Normal human blood (purchased from AllCell) was placed in an anti-clotting EDTA tube, to which HetaStarch (purchased from StemCell) was added. The blood sample separated into two layers. CD61+ platelets and Lin+ cells, which include red and white blood cells, were removed from the top layer using the EasySep Biotin Selection Kit and EasySep PE Selection Kit, respectively, following the

manufacturer's instructions. After Lin+ and CD61+ cells were removed, a purified population of Lgr5+ or CD349+ SB cells was obtained.

1 million of the above purified SB cells together with collagen sponges were engrafted into a SCID mouse at a cranial defect site created by surgical removal of a section of the bone from the skull. The mouse was analyzed by microcomputed tomography images 3 or 5 months after engraftment of the SB cells in the defected site.

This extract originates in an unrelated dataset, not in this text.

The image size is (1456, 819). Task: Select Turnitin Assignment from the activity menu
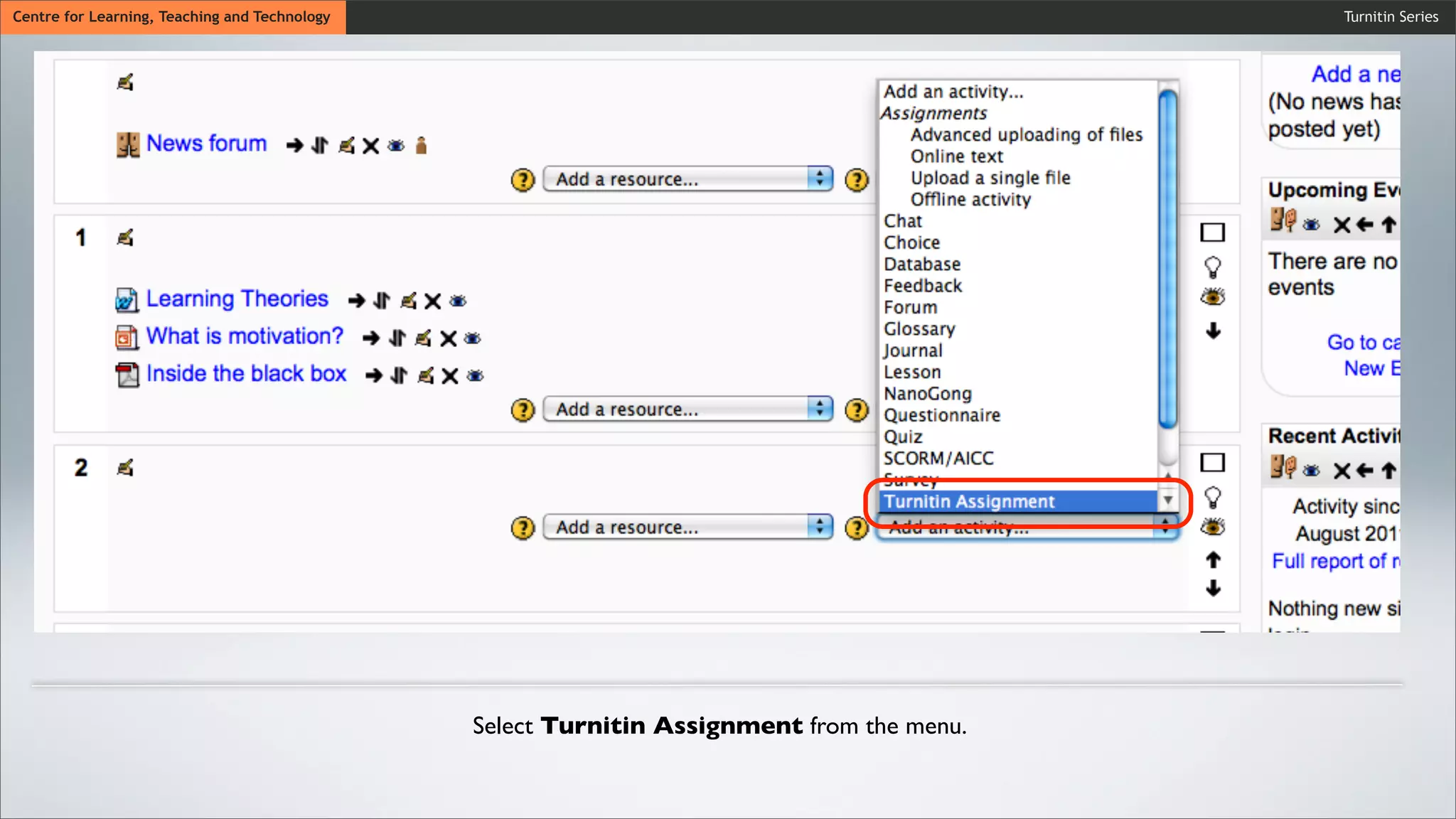(969, 502)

As shown in Fig. 1 , SB cells were able to form bone structures to repair the defect site. A mouse treated with human bone marrow cells that overexpress a human bone morphogenetic protein 7 (hBMP7) was used as a positive control. A mouse treated with collagen sponges and PBS only was used as a negative control.

OTHER EMBODIMENTS

All of the features disclosed in this specification may be combined in any combination. Each feature disclosed in this specification may be replaced by an alternative feature serving the same, equivalent, or similar purpose. Thus, unless expressly stated otherwise, each feature disclosed is only an example of a generic series of equivalent or similar features.

From the above description, one skilled in the art can easily ascertain the essential characteristics of the described embodiments, and without departing from the spirit and scope thereof, can make various changes and modifications of the embodiments to adapt it to various usages and conditions. Thus, other embodiments are also within the claims.

Claims

1. A method of treating a bone defect in a subject, comprising administering to a subject in need thereof at a bone defect site an effective amount of isolated somatic stem cells, wherein the somatic stem cells are 2 to 8.0 μιη in size and are Lgr5+ or CD349+.

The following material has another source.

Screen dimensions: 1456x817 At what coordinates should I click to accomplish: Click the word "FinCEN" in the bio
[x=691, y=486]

2. The method of claim 1, wherein the somatic stem cells are CD133-, CD34-, CD90-, CD66e-, CD31-, Linl-, CD61-, Oct4+, Nanog+, and Sox2-.

3. The method of claim 1 or 2, wherein the somatic stem cells are Lgr5+.

4. The method of claim 1 or 2, wherein the somatic stem cells are obtained by the following procedure:

incubating a sample from a donor subject with EDTA or heparin in a container until the sample is separated into an upper layer and a lower layer,

collecting the upper layer, and

isolating from the upper layer a population of somatic stem cells that are 2 to 8.0 μιη in size and are Lgr5+ or CD349+.

5. The method of claim 4, wherein the sample is a blood or bone marrow sample.

6. The method of claim 5, wherein, prior to obtaining the sample from the donor subject, the donor subject is administered with a granulocyte-colony stimulating factor or fucoidan.

7. The method of claim 1 or 2, wherein the somatic stem cells are autologous or heterologous to the subject.

8. The method of claim 1 or 2, further comprising, prior to the administering step:

collecting the upper layer, and isolating from the upper layer a population of somatic stem cells that are about 2 to 8.0 μιη in size and are Lgr5+ or CD349+.

9. The method of claim 8, wherein the sample is a blood or bone marrow sample.

10. The method of claim 9, further comprising removing Lin+ cells and CD61+ cells from the upper layer.

11. The method of claim 9 or 10, wherein, before the sample is obtained from the donor subject, the donor subject is administered with a granulocyte-colony stimulating factor or fucoidan.

12. The method of claim 11, wherein the donor subject is the subject with a bone defect or another subject.

13. The method of any of claims 1-12, further comprising administering a bone graft or bone graft substitute to the bone defect site.

14. The method of any of claims 1-13, wherein the somatic stem cells are implanted in a scaffold.

15. Isolated somatic stem cells for use in treating a bone defect in a subject, wherein the somatic stem cells are 2 to 8.0 μιη in size and are Lgr5+ or CD349+.